— DO THIS —
Copy the lines of the listing below verbatim, beginning with the line that contains "What do you see at coordinates (62, 214)" and ending with the line that contains "(776, 291).", both included.

— begin —

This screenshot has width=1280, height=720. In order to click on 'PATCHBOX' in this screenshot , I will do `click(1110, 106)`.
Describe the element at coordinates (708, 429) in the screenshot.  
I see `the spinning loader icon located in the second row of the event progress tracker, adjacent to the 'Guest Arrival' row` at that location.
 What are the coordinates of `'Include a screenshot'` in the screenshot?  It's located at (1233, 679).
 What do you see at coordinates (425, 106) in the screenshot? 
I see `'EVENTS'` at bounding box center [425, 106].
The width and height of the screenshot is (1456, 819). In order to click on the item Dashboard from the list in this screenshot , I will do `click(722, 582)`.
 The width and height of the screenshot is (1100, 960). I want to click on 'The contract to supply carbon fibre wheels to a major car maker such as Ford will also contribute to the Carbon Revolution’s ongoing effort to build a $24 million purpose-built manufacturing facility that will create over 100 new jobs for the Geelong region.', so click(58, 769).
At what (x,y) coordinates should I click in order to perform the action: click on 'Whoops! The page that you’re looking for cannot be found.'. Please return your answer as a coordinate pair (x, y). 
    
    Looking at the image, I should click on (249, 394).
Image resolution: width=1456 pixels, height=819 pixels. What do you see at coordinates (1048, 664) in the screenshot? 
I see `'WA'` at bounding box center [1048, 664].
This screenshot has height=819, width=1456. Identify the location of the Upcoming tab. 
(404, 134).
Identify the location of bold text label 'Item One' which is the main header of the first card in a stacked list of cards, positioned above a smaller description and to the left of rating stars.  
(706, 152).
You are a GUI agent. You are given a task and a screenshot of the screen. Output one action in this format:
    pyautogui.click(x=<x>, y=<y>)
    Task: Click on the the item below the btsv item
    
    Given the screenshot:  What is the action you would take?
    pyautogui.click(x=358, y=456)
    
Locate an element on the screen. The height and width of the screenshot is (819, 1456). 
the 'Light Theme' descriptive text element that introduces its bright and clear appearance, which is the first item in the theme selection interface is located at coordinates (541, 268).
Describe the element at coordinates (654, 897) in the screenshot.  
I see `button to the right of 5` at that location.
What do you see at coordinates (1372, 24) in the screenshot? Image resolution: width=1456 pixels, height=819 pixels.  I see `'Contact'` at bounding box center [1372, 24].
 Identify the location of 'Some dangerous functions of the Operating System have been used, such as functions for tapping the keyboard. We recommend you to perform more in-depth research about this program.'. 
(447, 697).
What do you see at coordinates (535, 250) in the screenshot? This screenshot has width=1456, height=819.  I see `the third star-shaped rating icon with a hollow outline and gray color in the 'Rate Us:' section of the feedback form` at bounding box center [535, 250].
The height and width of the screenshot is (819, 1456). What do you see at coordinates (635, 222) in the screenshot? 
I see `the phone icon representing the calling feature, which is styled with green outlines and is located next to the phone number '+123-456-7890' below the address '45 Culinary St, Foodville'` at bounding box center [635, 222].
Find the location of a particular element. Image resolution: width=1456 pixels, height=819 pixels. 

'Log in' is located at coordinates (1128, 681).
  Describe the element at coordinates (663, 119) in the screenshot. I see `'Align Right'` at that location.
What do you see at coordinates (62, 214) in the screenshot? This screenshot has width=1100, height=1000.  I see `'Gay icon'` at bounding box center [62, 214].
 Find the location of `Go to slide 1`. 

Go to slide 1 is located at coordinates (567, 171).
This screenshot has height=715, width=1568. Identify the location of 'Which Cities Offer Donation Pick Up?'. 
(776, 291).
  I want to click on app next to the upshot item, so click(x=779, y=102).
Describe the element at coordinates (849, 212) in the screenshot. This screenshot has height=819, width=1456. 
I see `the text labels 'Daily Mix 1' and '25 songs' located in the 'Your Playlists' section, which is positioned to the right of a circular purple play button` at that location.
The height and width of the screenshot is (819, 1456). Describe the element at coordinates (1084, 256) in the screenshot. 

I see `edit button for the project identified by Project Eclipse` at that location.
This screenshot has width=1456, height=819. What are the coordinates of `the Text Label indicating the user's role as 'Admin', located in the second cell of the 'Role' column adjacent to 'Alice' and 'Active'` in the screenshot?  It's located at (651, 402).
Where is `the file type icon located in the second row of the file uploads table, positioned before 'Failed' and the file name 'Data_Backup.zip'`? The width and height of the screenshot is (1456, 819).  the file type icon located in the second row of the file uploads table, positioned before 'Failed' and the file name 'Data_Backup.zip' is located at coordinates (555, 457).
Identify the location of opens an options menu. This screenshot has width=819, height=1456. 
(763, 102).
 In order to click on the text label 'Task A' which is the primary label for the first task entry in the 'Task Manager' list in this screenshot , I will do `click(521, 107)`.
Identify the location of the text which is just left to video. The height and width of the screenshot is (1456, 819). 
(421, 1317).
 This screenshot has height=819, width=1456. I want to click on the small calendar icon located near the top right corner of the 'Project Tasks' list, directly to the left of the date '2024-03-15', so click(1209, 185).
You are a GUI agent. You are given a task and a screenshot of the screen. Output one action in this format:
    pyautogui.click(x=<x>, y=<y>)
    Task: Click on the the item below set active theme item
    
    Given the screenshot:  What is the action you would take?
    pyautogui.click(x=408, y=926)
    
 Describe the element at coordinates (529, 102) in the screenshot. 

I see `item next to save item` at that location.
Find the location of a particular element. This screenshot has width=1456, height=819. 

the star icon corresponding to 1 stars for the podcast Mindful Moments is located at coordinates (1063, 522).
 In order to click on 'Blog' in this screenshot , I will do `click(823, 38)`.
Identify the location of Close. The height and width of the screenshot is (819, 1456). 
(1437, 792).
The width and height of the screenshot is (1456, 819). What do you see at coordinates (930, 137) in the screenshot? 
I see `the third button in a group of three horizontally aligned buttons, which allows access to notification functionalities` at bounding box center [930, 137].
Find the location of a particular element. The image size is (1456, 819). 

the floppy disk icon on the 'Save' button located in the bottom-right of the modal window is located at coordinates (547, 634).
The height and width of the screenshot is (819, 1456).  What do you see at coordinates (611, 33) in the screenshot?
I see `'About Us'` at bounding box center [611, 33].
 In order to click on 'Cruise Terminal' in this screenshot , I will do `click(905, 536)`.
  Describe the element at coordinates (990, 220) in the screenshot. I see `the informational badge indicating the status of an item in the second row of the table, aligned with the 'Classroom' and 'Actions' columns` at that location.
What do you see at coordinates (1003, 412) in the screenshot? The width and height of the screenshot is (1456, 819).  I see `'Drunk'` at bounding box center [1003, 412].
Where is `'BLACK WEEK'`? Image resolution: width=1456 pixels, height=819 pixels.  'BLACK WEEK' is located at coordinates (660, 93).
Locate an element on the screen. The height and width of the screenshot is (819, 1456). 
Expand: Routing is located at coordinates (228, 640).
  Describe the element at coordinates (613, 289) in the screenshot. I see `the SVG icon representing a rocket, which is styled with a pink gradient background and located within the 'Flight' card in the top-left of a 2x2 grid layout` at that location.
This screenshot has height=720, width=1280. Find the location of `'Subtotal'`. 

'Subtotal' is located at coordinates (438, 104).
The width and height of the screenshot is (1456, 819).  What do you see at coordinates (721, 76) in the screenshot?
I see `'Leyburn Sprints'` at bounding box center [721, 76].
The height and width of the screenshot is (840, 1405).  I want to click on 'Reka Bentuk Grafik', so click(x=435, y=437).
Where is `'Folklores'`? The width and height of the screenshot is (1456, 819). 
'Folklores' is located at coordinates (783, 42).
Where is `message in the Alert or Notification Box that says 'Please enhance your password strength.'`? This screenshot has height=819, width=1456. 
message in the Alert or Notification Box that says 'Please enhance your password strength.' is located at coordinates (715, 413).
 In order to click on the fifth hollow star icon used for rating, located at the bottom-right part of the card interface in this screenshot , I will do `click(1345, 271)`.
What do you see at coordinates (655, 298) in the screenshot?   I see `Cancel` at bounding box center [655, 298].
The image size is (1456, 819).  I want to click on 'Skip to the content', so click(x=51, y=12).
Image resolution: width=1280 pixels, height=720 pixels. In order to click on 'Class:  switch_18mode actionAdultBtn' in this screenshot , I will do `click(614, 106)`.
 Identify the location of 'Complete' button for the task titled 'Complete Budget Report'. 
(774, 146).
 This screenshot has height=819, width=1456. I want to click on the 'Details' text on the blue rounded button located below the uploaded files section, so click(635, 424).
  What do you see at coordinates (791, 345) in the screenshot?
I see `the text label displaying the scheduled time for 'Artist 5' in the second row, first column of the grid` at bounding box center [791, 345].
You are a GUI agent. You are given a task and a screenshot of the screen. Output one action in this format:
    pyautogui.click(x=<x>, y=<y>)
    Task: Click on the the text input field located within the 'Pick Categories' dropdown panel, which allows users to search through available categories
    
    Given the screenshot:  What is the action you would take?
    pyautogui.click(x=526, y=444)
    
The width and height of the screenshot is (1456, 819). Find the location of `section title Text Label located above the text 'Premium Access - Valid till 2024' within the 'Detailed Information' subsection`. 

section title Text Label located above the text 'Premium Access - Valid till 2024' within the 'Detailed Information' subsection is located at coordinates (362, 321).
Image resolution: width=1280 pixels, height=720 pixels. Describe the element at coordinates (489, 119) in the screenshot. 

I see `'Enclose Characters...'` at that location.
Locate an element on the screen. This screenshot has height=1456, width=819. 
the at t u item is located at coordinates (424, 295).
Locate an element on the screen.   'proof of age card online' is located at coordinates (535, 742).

— end —

— EXERCISE RESPONSE —
What do you see at coordinates (62, 214) in the screenshot? This screenshot has width=1100, height=1000.  I see `'Gay icon'` at bounding box center [62, 214].
 Find the location of `Go to slide 1`. 

Go to slide 1 is located at coordinates (567, 171).
This screenshot has height=715, width=1568. Identify the location of 'Which Cities Offer Donation Pick Up?'. 
(776, 291).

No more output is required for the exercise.